Technically, this only requires a conditional, but NEXT can be combined
with other code e.g., ENTER. I.e., the code can become more optimized,
especially if C is used. E.g., you might add a switch() to execute
code the primitives within the same routine, if byte code is being used.
Faster? ...
I'm not 100% sure, but I think it is faster, at least for C code.
It might be slower or the same for assembly, as not as much overhead is
present for Forth coded in assembly. This adds the overhead of a
conditional to NEXT, but it eliminates the C overhead of calling the
CFA, i.e., a C function, for every Forth word. This is probably
negligible for assembly instead of C. Assembly won't have the overhead
of parameter stack setup (prolog) and cleanup (epilog), nor calling
convention code needed to call a C function.
> I'm not experienced in writing Forth interpreters. I was reading a
> bit on this and there seemed to be a distinction between NEXT and
> ENTER. If so, I suppose the zero check only needs to be done on the
> first word in a definition to see if it is a colon or a code word.
>
FYI, this should all be qualified with AIUI and/or IIRC ...
QUIT is the code for the outer interpreter or text interpreter.
This parses text and looks up words in the dictionary to compile or
execute them.
NEXT is the code for the inner interpreter or address interpreter.
This interprets the address list for ITC (indirect threaded code) or
DTC (direct threaded code). There are also TTC and STC Forths. TTC
(token threaded code) is like the byte code interpreted BASICs of 8-bit
yesteryear. STC (subroutine threaded code) is basically normal
assembly code or a Forth compiler.
ENTER (a.k.a. doCOL) is the CFA (code field address) for colon
definitions. It switches interpretation from the word currently being
interpreted to the next word to be interpreted. It saves the
instruction pointer and adjusts it to the next word so that NEXT moves
to the next word to interpret. I.e., this is the equivalent of calling
another function from the current function in C, but for threaded code.

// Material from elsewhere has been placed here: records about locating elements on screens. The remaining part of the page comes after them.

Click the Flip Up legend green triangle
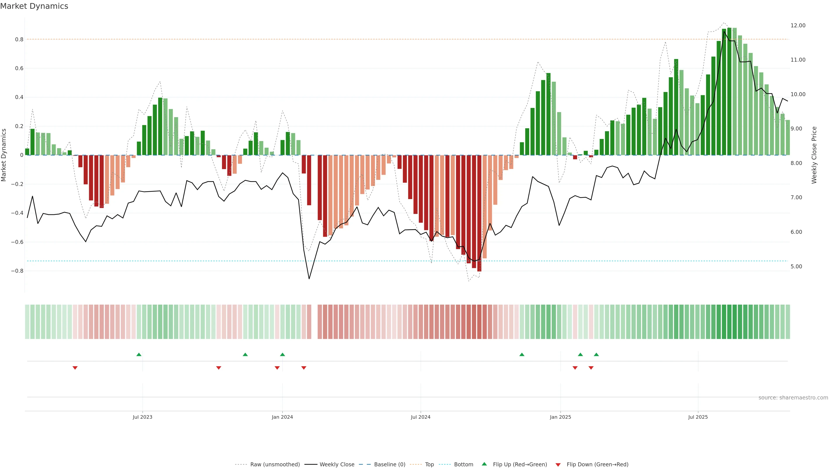 point(484,464)
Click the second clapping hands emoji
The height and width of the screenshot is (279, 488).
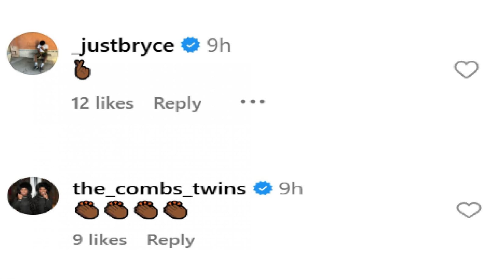point(116,209)
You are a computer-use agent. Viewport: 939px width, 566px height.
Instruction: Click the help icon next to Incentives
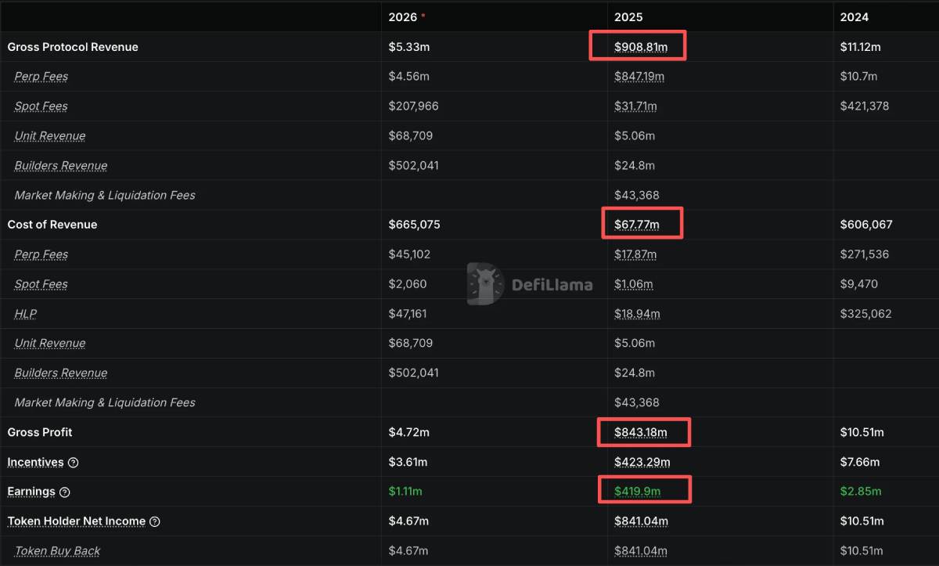(74, 463)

This could be be thought of as a function prolog (or prologue).
EXIT (a.k.a. ;S ) is a word that stops the interpretation for the
current word, and returns to execution of the prior word. I.e., this
is equivalent to returning from a function in C, but for threaded code.

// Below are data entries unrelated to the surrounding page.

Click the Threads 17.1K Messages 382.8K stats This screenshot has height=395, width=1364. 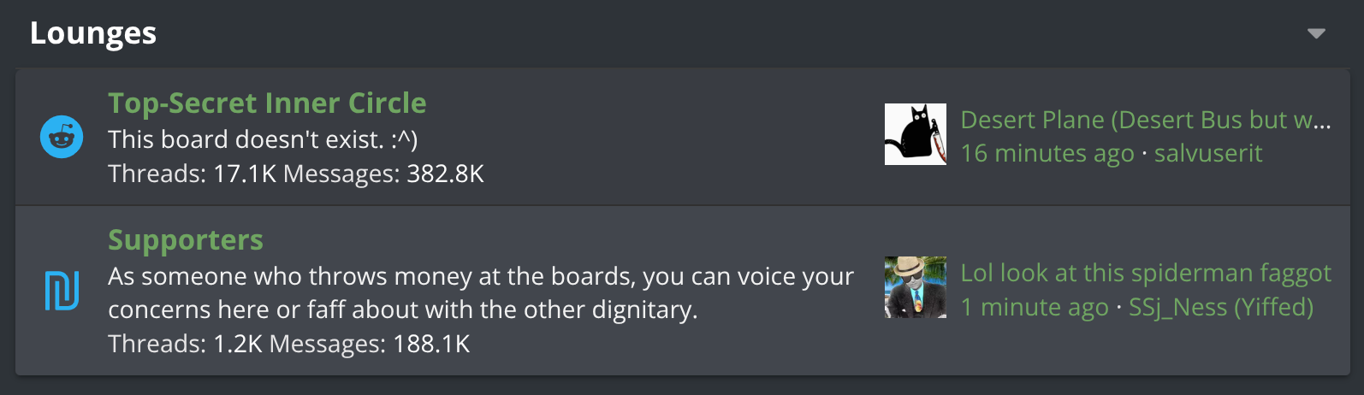(x=296, y=174)
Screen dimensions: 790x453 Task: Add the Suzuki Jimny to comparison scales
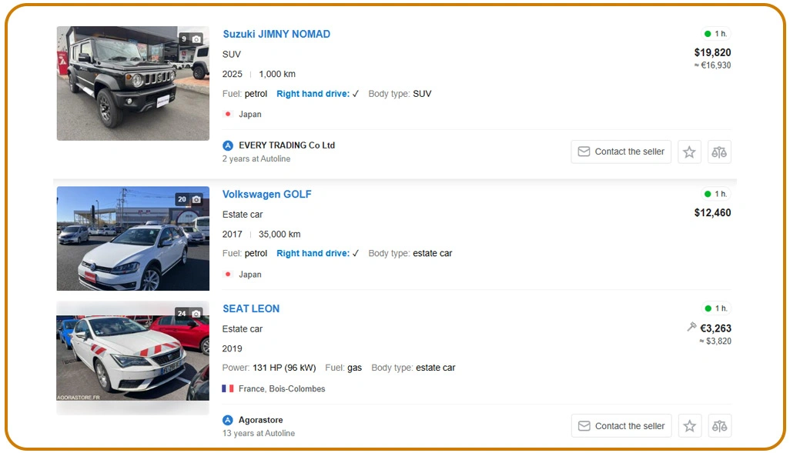[x=719, y=152]
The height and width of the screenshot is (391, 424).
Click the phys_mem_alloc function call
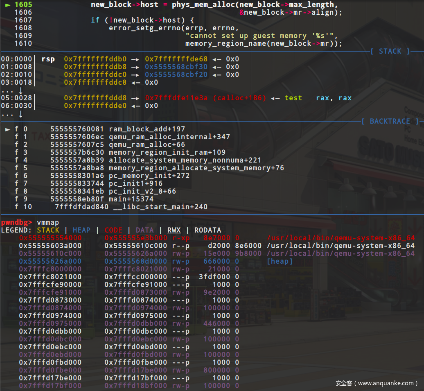click(201, 5)
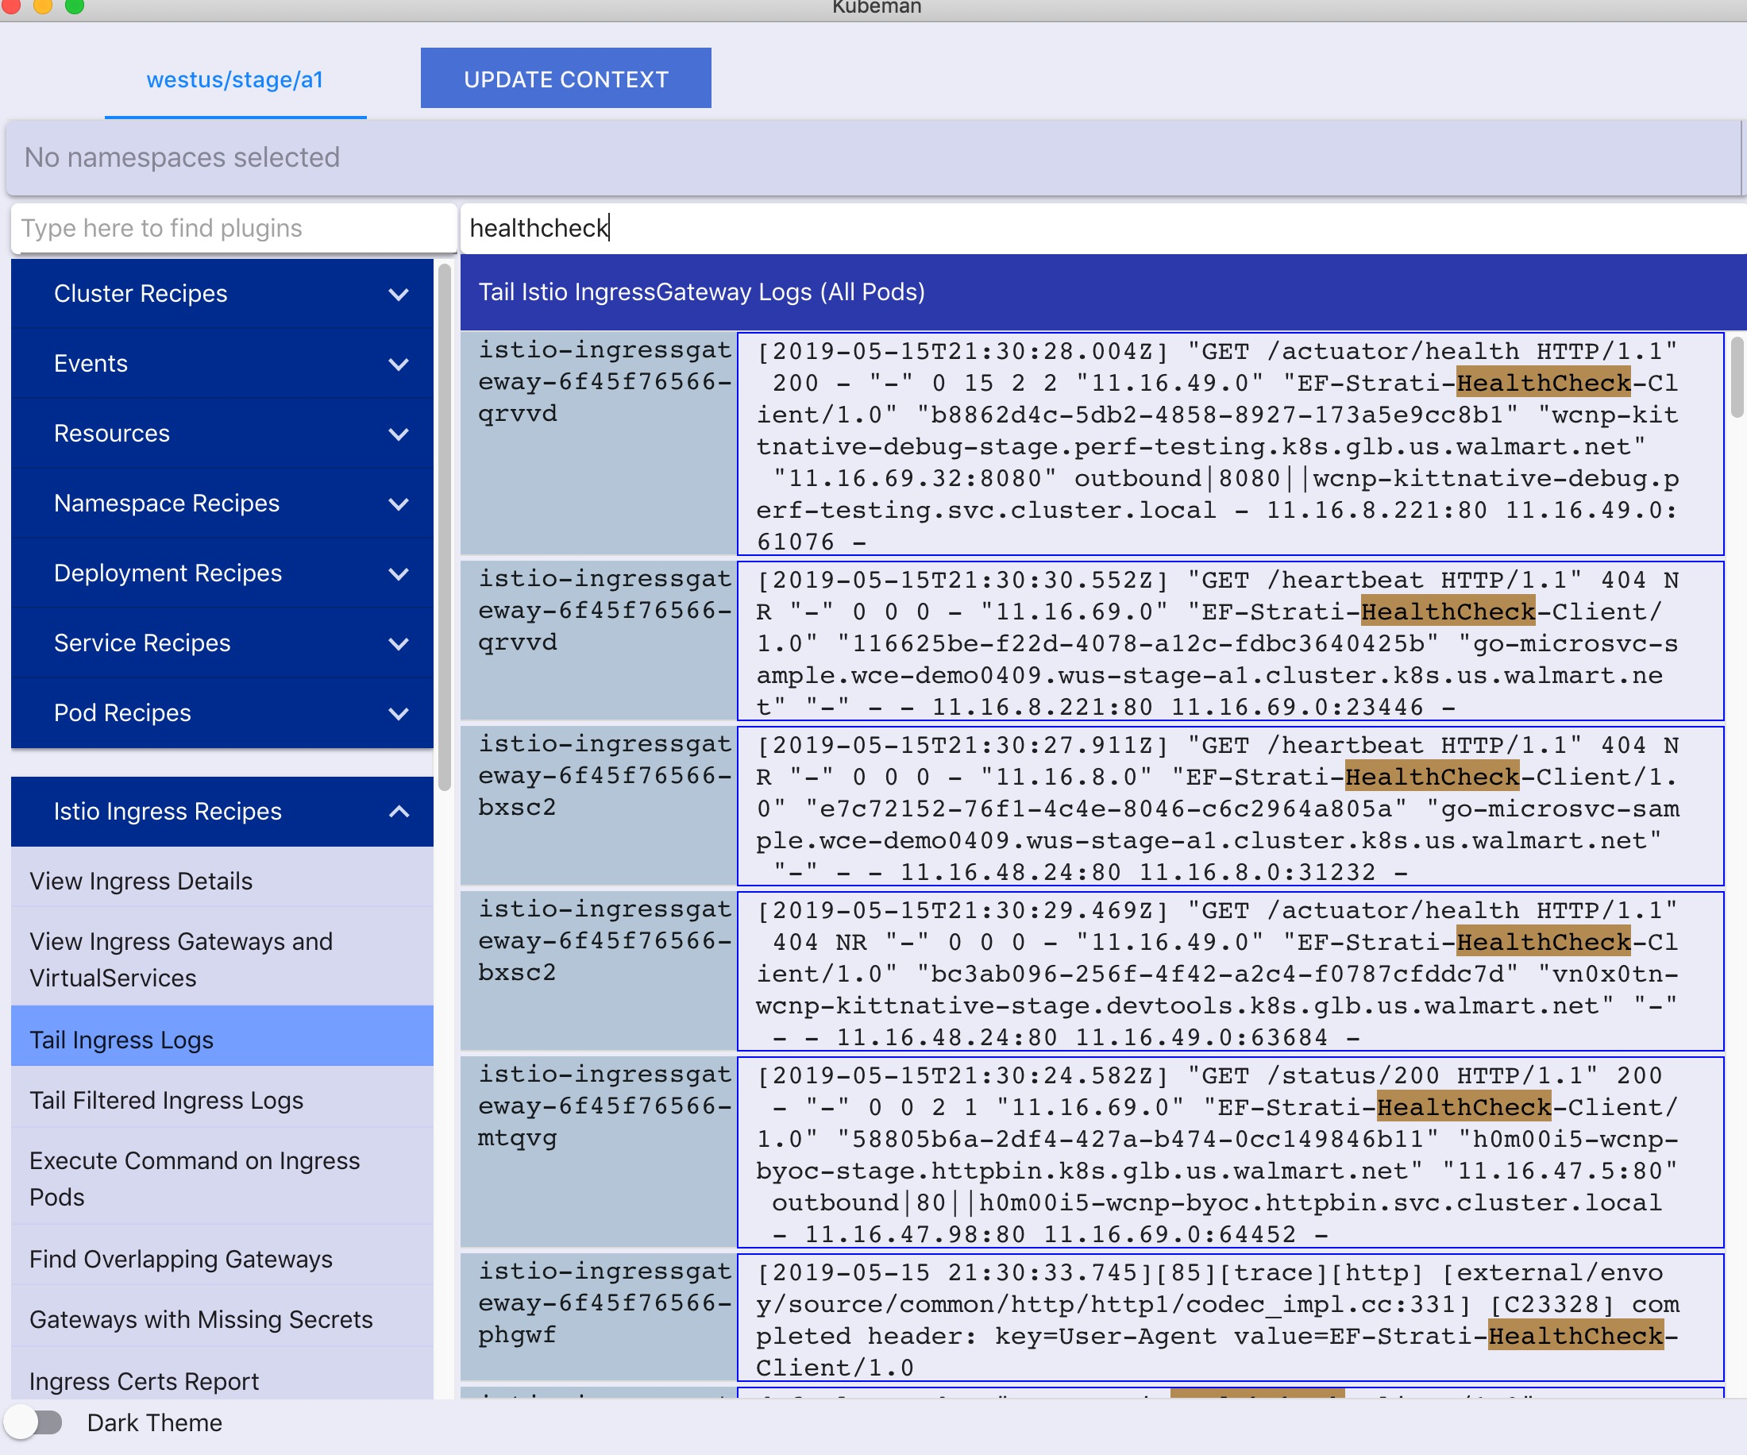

This could be thought of as a function epilog (or epilogue).
A primitive, or code word, or low-level word, is a word whose CFA is
something other than ENTER (or doCOL). I.e., a word which is not
interpreted for an ITC or DTC Forth. In other words, it's a routine
which does something other than interpretation (i.e., ENTER). In most
cases, that's some special low-level operation, e.g., doCON for
constant, doVAR for variable, the CFA for EXIT to return from
INTERPRET to QUIT, the CFA for BYE to exit Forth, or the specific
routines for primitives, like >R R> DUP SWAP DROP OVER ROT etc. If a
Forth is built up from primitives, there will be 30 to 60 of primitives,
typically.
...
So, what happens for threaded code, is that NEXT starts interpretation
of the threaded code (i.e., address list or offset list). NEXT obtains
the CFA to execute from the code address, which is usually ENTER, but
may be other addresses for primitives etc. ENTER saves interpretation
for the prior word and starts interpretation for the current word. EXIT
stops interpretation for the current word, resets interpretation to the
prior word, and returns to NEXT. If the CFA of a word is something
other than ENTER then the code for word is executed, i.e., primitive.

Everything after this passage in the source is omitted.